Casey Merolla explores findings from our Issuer Fraud Survey and discusses how fraudsters are getting more sophisticated.
Card fraud losses for US issuers continue to decline post-EMV rollout. Still, fraudsters are finding new ways to exploit gaps in counterfeit fraud protections and perpetrate fraud via remote channels. Issuers will need remain vigilant—and learn from their EMV experience.
Fraud loss is trending down
Findings from the Accenture Issuer Fraud Survey 2018 show that issuers’ average net losses on cards declined over the past year across products, from 8.3 bps on purchase volume in 2017 to 6.9 bps in the first half of 2018 for credit and 4.8 bps on volume to 3.5 bps for debit (Figure 1). For credit issuer respondents, the decline was driven by improved recovery rates: gross fraud levels remained stable at ~23 bps, but issuer recovery rates increased from 60 percent to 66 percent. For debit, the decline was the result of lower reported fraud: gross fraud levels declined from ~14 bps to just under 10 bps; recovery rates also decreased slightly, from 63 percent in 2017 to 60 percent in 2018.

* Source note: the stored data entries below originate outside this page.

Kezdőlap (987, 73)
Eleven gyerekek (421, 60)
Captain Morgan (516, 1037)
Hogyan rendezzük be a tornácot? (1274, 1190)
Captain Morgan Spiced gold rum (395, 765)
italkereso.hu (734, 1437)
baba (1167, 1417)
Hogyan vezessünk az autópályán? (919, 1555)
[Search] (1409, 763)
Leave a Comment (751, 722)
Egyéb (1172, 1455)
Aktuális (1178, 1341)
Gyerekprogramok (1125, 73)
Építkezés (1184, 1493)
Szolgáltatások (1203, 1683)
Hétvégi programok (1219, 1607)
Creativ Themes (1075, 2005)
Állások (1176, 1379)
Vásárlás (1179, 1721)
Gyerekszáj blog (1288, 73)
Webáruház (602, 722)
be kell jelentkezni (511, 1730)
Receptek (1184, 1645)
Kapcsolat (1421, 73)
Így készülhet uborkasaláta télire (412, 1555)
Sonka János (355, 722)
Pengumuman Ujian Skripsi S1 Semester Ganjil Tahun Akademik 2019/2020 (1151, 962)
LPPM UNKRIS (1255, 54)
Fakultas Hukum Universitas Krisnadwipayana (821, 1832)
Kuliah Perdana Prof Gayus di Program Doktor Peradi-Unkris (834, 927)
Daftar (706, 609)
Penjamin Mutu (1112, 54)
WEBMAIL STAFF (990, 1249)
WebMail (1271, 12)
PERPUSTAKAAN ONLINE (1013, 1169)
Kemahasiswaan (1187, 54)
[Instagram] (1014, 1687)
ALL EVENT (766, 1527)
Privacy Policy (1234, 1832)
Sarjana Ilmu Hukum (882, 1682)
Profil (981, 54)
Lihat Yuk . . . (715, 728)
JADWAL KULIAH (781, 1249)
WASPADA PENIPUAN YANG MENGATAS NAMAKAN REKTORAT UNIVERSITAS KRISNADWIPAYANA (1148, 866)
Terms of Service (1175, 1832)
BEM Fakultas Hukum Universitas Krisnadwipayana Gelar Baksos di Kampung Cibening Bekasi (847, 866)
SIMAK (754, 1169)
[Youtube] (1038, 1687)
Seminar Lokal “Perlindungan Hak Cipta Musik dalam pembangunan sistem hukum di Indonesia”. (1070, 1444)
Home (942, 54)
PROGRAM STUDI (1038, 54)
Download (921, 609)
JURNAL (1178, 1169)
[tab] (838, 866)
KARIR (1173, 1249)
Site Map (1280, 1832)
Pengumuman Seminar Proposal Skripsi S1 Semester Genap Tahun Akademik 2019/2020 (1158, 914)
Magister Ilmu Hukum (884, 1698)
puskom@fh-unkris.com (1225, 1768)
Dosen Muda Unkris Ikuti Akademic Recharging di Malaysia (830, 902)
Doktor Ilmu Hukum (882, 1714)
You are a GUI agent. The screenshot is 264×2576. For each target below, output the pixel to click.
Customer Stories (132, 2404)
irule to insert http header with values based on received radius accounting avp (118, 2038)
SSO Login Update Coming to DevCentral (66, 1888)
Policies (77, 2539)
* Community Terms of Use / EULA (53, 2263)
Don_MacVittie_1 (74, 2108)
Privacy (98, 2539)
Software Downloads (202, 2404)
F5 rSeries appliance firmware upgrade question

Figure 1. Net Card Fraud Losses
Net CNP fraud losses are proportionately lower
The highest share of gross fraud for both credit and debit is card not present (CNP) fraud (58 percent and 43 percent, respectively). Because merchants are liable for CNP fraud, however, recovery rates for those losses are significantly higher. Credit issuers recovered 83 percent of CNP fraud, compared to 34 percent of other fraud; debit issuers recovered 81 percent of CNP fraud compared to 40 percent of other fraud.
Figure 2. Gross and Net Card Fraud Composition in 2017, by Category
As a result, net CNP fraud losses are proportionately lower and lingering counterfeit fraud accounts for the largest portion of fraud write-offs (36 percent and 60 percent of losses for credit and debit, respectively).
Synthetic identity fraud is a huge challenge
The challenge to issuers in combating fraud are two-fold: continuing to protect against traditional fraud sources while averting fraudsters’ use of more sophisticated technologies.
Issuers reported that fraudsters have found ways to circumvent EMV fraud protections. For example, automated fuel dispensers and fallback transactions provide an opening for continued counterfeit losses. Moreover, as cards have become more secure, fraudsters are showing renewed interest in “traditional,” payment channels, including check, ACH and products accessed through digital channels.
Many issuers cited synthetic identity fraud—where imposters open new accounts using a combination of real and fictitious information—as one of their biggest challenges. These types of attacks are difficult to accurately identify (as they often look like traditional credit losses) and have ramifications that extend beyond credit and debit portfolios. Issuers are focused on addressing these more sophisticated attacks with investments in identity verification tools, but many of these efforts are card-specific rather than enterprise-wide.
Rethink fraud prevention
If we have learned anything from EMV, it is that fraudsters will take advantage of any weaknesses to find new ways to penetrate existing defenses. As issuers focus on more sophisticated fraud trends, like synthetic identity and CNP fraud, they would be wise to think about fraud prevention differently. Product-specific strategies will eventually prove inadequate, and data and advanced tooling alone will not be enough to keep pace with fraudsters. Institutions must draw on enterprise-wide data, along with machine learning and artificial intelligence, to effectively understand who their cardholders are and how to appropriately identify and mitigate risk—or risk being a step behind the fraudsters.
About the Accenture Issuer Fraud Study 2018
Accenture’s annual issuer fraud survey studies trends in fraud performance and investment for large and mid-sized issuers. Findings noted above are based on survey responses from six major credit issuers, averaging $21 billion in annual purchase volume and eight major debit issuers, averaging $28 billion in annual purchase volume. Issuers provided full-year data for 2017 and January-June data for 2018.